WHAT YOU WILL DO:
A: In the passage on Roman corruption, rewrite the part starting at "[Theophilus] was matched" and ending at "and plundering openly.", changing "coward" to "craven".
B: According to the passage on Roman corruption, where was Paul the Chain taken after Julian had him arrested?

SOURCE PASSAGE:
————————

Holders of public office often used it to enrich themselves, despite the frequent trials for excessive corruption. Musonianus, Pretorian Prefect of the East in the reign of Constantius II, was known for a love of ‘filthy lucre’. A contemporary, Theophilus, governor of Syria, was torn to pieces by citizens for extortion. Ammianus tells us how brazen some theft might be:

[Theophilus] was matched by Prosper, who was at that time still representing the cavalry commander in Gaul and held military authority there, an abject coward and, as the comic poet says, scorning artifice in thieving and plundering openly.

Meanwhile The Persians ‘kept raiding our territories with predatory bands, now fearlessly invading Armenia and sometimes Mesopotamia, while the Roman officers were occupied in gathering the spoils of those who paid them obedience’ (Ammianus XVI, 13). You can see that for many people, being ruled by the Persians was better than by Romans, because they may have been seen as less corrupt.

One of the worst cases of rapacity was that of Paul The Chain (Paulus Catena), described as a Persian by birth (Ammianus XV,3, where he is directly compared to Verres) also known as Paulus Tartareus, as of the keeper of Hell. He was sent to Britain to seize local lords who had sided with Magnentius against Constantius II (Ammianus XV,6). He piled chains on everyone and seized their assets for himself.. He then proceeded to do the same at Scythopolis, in Palestine, trumping up charges, imprisoning large numbers of people and torturing to extract money (Ammianus XIX, 12). He was so corrupt that Julian had him arrested, taken to Chalcedon in Asia Minor, tried and burnt to death (Ammianus XXII,3).

Perhaps the most vicious depiction of the kleptocracy is that of Rufinus, a Gallo-Roman sent to the Eastern Empire to be Master of the Offices to Arcadius, the elder son of Theodosius. He gets not one but two poems denouncing him by Claudian, the court poet of Stilicho I the late fourth and early fifth centuries. In Rufino (Against Rufinus, the terminology deriving from that of the law courts) I and II contain a detailed description of the way in which Rufinus stole vast sums, in the same abject and thuggish manner.

————————

(Entries on locating elements on screens)

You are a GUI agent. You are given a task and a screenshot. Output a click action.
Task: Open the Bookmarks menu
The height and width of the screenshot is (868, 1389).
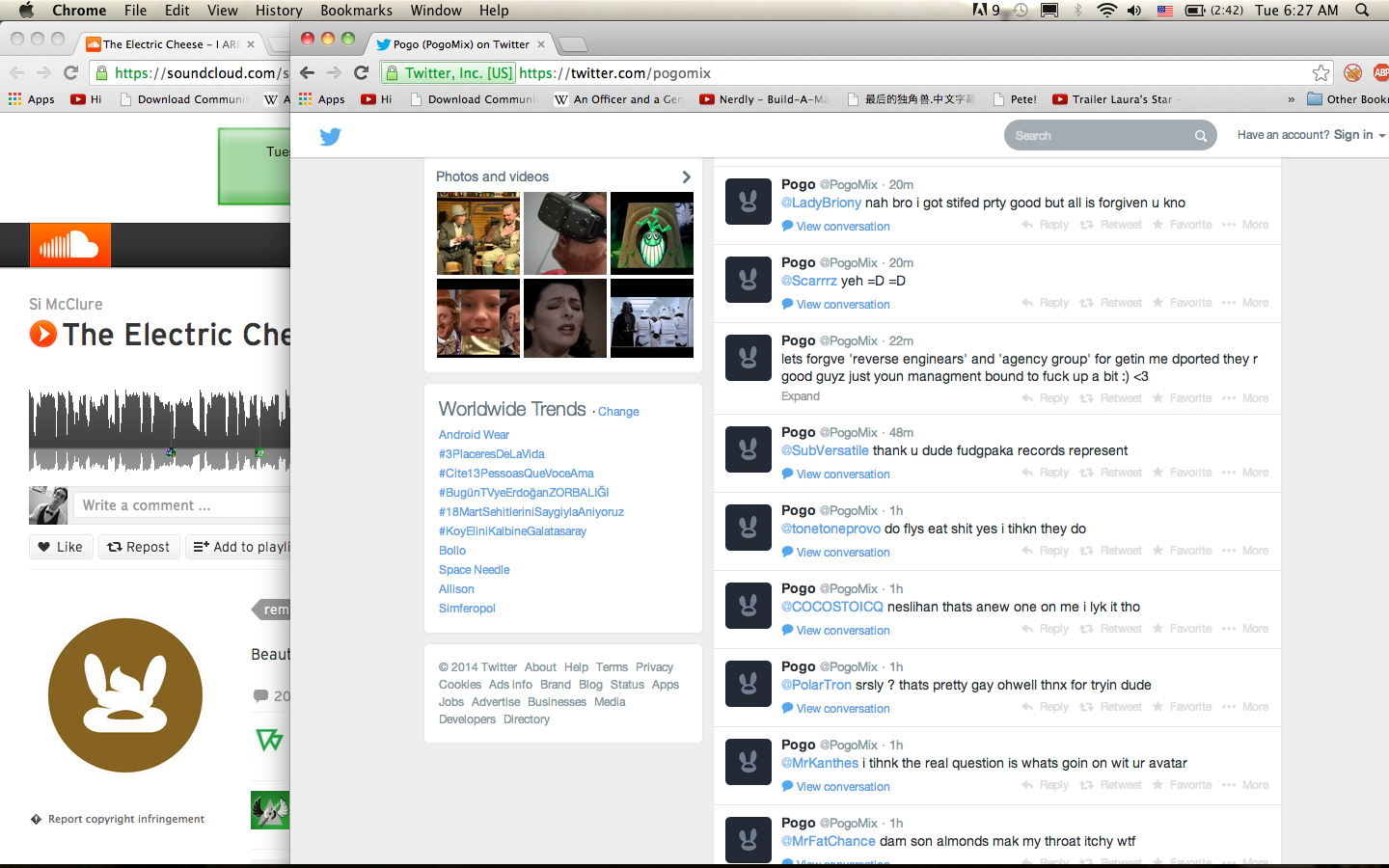[x=356, y=11]
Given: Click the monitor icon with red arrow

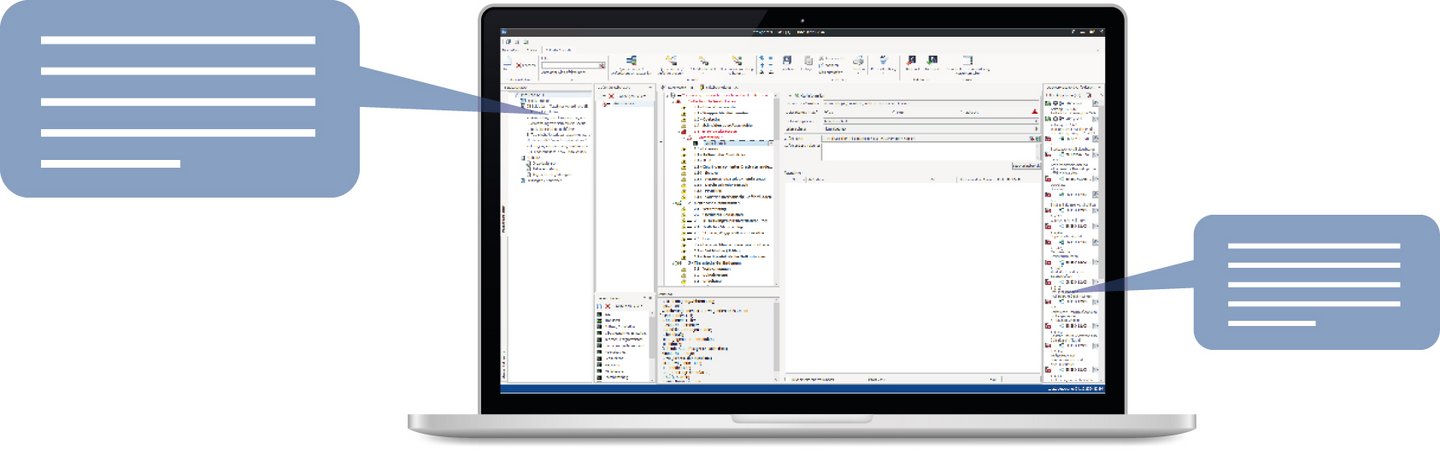Looking at the screenshot, I should tap(912, 60).
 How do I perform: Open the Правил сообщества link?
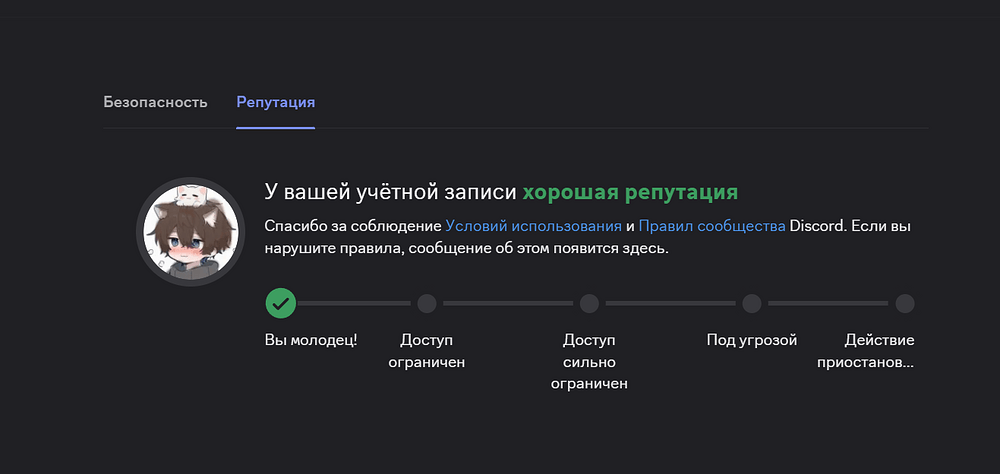click(x=711, y=226)
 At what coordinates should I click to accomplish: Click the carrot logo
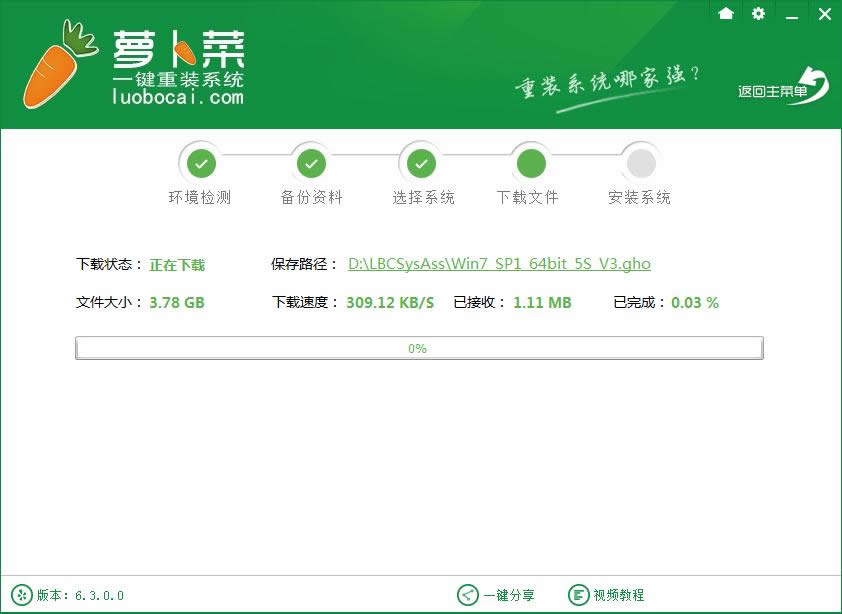tap(55, 62)
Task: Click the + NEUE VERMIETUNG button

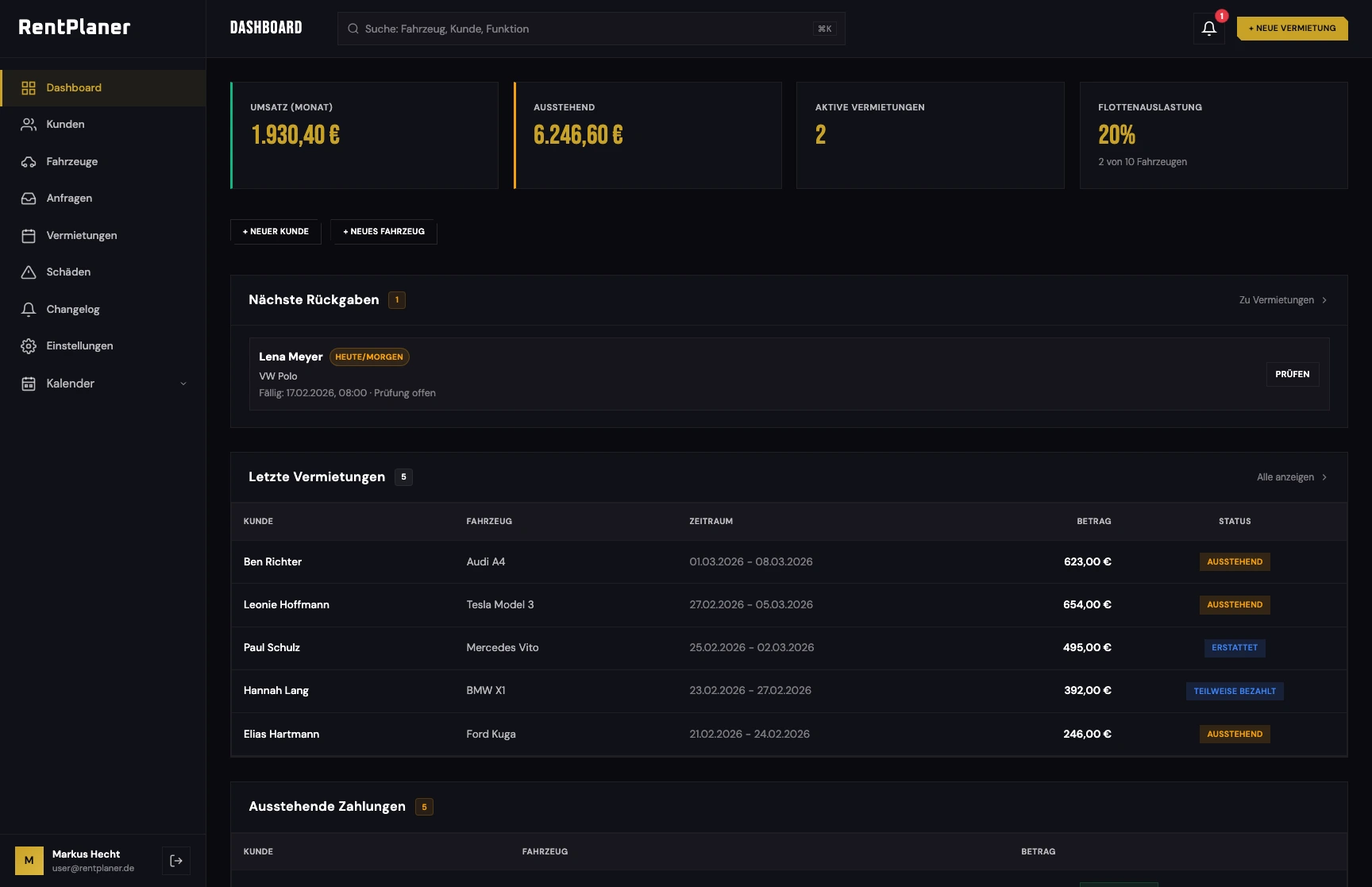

————————

SOLUTIONS TO THE PROBLEMS:
A:
[Theophilus] was matched by Prosper, who was at that time still representing the cavalry commander in Gaul and held military authority there, an abject craven and, as the comic poet says, scorning artifice in thieving and plundering openly.

B: To Chalcedon in Asia Minor.